> **Data to examine**:
# # # # # # #
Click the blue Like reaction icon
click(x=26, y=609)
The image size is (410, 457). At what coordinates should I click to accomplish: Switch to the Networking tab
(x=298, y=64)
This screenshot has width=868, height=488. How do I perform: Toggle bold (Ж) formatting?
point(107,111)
# # # # # # #
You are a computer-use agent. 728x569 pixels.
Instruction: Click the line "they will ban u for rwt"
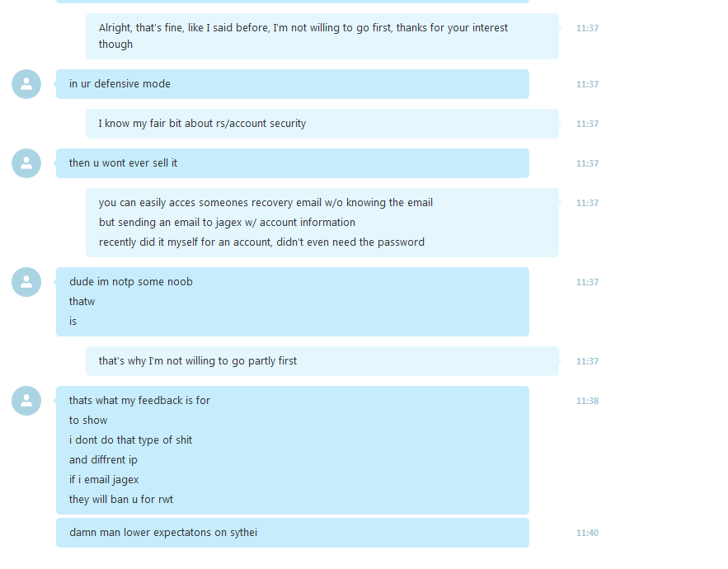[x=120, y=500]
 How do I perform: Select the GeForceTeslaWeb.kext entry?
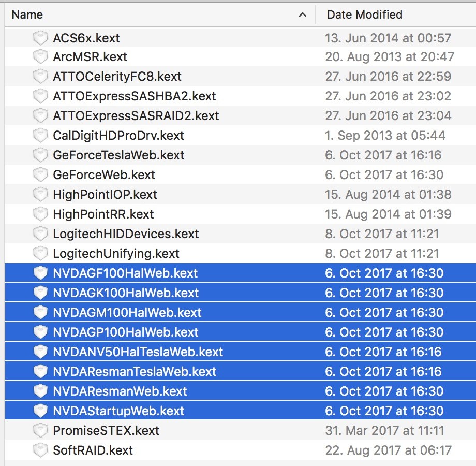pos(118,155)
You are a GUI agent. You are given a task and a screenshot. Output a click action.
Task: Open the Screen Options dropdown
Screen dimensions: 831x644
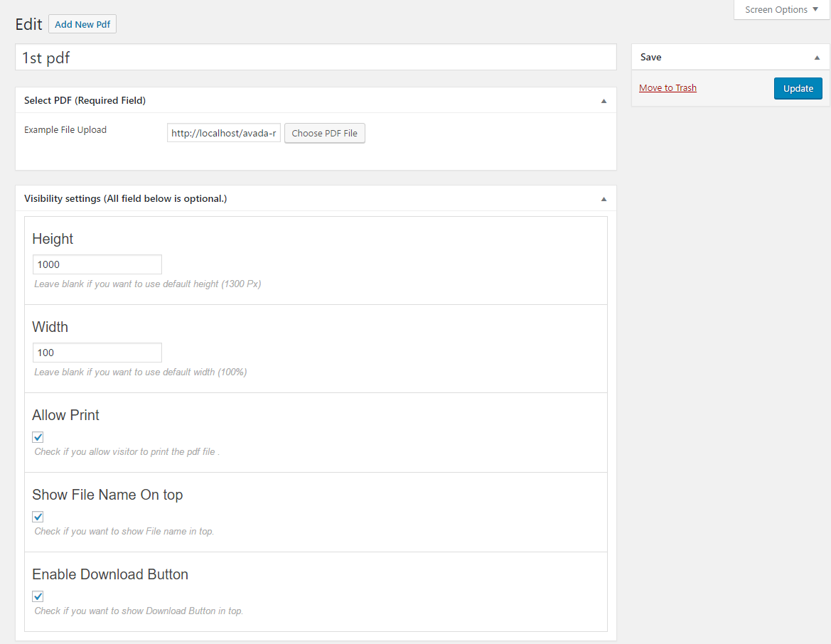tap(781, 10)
# # # # # # #
> **What the task asks**: Tally the lines of the records that contain "agent", then write only the total.

> **Answer area**: 2